En el siglo XXI la malaria todavía lleva a cabo una terrible presión sobre las vidas de millones de personas, en particular en el África subsahariana. Sin embargo, desde el cambio de milenio ha habido una reducción del 40% en la incidencia de la enfermedad clínica, evitando un estimado de 663 millones de casos clínicos. Se ha estimado que la mayor parte de esta reducción es el resultado de los enormes esfuerzos que se han hecho en el control de vectores del paludismo de los mosquitos. El 68% de la reducción en la prevalencia de la infección se ha atribuido al uso de largas mosquiteras tratados con insecticidas duraderos (LLIN), y un 19% a la pulverización de interiores (IRS). Es, por tanto, evidente que los insecticidas están jugando un papel clave en la prevención de la malaria. Sin embargo, muchos de los implicados en el control de vectores de la malaria ahora consideran que este gran logro para estar bajo la amenaza cada vez mayor por los niveles de resistencia a los insecticidas en los vectores anofelinos de la malaria.

Desde el año 2000, una clase de insecticidas ha dominado el control de vectores. Los insecticidas piretroides poseen una combinación única de alta potencia contra los mosquitos anofelinos, capacidad para derribarlos rápidamente, un grado de repelencia, las comodidades para formulación y tienen un perfil de seguridad humana aceptable. Insecticidas piretroides se han utilizado exclusivamente en WHOPES (Organización Mundial de la Salud Plan de Evaluación de Plaguicidas) recomienda mosquiteras. Tener las poblaciones de mosquitos expuestos a los insecticidas casi continuamente durante 15 años, no hay que sorprenderse de la resistencia a los piretroides y esta resistencia se está extendiendo rápidamente por todo África.

La resistencia a los insecticidas se desarrolla debido a la presión de selección en una población de insectos. Si un rasgo hereditario permite que el objetivo de insectos para sobrevivir y reproducirse después de la exposición al insecticida, entonces la proporción de la población que lleva ese rasgo habrá aumentado en la generación posterior. La exposición posterior de esa población al mismo insecticida, o una con el mismo modo de acción, se traducirá en una todavía mayor proporción de supervivientes. A medida que la proporción de supervivientes aumenta a la exposición, se hace más probable que se produzca un fallo de control.

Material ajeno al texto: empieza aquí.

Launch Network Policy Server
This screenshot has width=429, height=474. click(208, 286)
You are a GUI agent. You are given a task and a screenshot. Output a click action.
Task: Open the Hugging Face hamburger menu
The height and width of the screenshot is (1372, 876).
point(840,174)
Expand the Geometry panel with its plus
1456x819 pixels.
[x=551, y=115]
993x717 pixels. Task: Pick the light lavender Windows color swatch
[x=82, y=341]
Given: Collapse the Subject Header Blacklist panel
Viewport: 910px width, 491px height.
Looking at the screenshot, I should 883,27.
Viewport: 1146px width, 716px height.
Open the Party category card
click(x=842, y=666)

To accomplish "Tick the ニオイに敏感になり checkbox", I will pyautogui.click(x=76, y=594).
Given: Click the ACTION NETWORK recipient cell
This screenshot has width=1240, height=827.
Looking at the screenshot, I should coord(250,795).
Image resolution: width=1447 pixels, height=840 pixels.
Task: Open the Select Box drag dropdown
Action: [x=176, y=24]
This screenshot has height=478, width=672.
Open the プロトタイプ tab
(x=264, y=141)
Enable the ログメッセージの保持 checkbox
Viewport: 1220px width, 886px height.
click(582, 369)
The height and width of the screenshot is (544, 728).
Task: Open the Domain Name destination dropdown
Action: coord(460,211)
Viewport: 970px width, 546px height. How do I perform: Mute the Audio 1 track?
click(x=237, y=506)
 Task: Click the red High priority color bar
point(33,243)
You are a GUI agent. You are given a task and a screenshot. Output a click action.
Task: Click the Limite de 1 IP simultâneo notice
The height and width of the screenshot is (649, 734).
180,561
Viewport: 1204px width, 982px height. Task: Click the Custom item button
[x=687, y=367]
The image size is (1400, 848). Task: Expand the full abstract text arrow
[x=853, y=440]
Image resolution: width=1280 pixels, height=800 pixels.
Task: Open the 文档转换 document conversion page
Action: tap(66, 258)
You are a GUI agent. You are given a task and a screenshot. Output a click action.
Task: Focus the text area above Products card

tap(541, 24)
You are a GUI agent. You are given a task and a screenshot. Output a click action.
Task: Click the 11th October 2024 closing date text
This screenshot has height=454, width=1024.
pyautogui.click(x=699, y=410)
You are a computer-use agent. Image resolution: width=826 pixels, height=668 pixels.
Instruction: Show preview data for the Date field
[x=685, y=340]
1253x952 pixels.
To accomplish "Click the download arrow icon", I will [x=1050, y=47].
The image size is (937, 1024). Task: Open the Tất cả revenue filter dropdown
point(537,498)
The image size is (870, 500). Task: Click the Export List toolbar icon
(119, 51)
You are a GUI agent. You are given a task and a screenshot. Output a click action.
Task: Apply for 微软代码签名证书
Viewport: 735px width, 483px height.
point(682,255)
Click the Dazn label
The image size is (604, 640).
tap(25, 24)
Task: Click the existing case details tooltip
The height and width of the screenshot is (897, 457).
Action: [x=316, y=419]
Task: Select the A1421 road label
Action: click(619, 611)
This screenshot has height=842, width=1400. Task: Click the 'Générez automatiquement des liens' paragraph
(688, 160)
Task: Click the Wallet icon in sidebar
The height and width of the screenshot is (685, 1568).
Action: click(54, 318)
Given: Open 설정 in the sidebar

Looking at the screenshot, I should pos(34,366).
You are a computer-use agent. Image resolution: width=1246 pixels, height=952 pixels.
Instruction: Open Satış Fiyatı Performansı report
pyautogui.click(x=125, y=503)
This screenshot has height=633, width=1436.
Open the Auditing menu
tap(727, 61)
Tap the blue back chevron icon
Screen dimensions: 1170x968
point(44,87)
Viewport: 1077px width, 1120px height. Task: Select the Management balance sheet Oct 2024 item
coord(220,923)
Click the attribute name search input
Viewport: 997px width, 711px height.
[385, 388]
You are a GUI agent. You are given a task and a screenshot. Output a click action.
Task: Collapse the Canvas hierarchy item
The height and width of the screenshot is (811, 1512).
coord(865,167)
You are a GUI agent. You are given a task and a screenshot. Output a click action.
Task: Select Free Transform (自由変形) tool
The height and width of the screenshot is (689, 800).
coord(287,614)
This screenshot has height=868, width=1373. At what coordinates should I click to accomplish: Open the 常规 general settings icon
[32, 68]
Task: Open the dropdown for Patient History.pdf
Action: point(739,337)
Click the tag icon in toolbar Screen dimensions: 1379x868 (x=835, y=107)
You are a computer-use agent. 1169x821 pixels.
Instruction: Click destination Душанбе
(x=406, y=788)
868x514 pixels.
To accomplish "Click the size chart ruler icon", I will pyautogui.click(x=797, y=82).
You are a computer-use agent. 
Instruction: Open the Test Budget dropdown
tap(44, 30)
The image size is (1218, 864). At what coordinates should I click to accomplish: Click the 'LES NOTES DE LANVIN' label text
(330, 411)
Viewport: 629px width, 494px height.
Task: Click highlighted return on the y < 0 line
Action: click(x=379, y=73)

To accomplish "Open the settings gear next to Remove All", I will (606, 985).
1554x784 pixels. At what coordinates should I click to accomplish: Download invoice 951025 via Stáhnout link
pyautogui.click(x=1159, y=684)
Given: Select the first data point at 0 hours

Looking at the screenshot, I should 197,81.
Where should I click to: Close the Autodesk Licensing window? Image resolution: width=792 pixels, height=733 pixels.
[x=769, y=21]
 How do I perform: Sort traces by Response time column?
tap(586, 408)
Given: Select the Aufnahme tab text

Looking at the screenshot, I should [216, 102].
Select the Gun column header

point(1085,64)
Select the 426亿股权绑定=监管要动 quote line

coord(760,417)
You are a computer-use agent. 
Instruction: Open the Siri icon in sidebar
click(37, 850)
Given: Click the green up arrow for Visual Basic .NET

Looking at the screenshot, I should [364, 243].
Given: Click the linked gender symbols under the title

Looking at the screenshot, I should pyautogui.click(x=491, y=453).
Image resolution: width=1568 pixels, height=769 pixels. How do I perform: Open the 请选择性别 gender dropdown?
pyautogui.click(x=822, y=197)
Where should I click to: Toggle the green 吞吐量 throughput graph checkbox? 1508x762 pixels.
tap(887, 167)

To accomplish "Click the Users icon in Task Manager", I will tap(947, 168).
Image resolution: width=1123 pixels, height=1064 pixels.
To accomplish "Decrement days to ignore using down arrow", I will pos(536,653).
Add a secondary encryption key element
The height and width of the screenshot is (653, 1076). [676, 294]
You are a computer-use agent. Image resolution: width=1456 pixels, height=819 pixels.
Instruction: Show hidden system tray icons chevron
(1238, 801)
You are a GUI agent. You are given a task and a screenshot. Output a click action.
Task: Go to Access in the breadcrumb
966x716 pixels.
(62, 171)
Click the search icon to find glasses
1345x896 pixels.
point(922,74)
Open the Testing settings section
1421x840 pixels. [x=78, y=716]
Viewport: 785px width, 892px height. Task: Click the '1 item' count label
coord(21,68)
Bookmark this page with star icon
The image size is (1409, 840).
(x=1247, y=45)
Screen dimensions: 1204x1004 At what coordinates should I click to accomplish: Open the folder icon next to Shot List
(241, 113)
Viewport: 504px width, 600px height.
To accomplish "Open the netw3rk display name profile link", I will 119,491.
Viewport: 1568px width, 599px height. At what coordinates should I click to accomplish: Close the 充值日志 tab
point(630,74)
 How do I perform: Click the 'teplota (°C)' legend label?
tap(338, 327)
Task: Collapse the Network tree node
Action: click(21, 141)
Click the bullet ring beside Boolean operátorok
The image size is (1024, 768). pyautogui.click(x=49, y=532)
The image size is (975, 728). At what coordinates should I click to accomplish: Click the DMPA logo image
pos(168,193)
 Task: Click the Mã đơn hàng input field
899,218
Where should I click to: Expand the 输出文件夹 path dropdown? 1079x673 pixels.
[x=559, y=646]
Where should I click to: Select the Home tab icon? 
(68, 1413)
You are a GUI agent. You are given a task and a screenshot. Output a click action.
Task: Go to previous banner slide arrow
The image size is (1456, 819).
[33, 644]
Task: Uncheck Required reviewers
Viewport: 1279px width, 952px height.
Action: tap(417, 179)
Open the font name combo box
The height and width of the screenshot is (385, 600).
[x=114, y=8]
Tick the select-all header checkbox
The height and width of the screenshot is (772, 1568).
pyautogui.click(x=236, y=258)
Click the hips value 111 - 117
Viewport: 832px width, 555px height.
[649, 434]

El desarrollo de resistencia a los insecticidas en vectores de mosquitos tiene precedente. La historia demuestra que las poblaciones de mosquitos se han vuelto resistentes a todos los insecticidas que se han utilizado en su contra. Ya se vio como un problema en el año 1958, cuando se informó en el Boletín de la Organización Mundial de la Salud, que se encontraron varios vectores de mosquitos importantes de malaria que eran resistentes al DDT. Esta resistencia a los insecticidas fue uno de los factores que contribuyeron al fracaso de los grandes esfuerzos realizados durante los años 1950 y 60 para erradicar la malaria.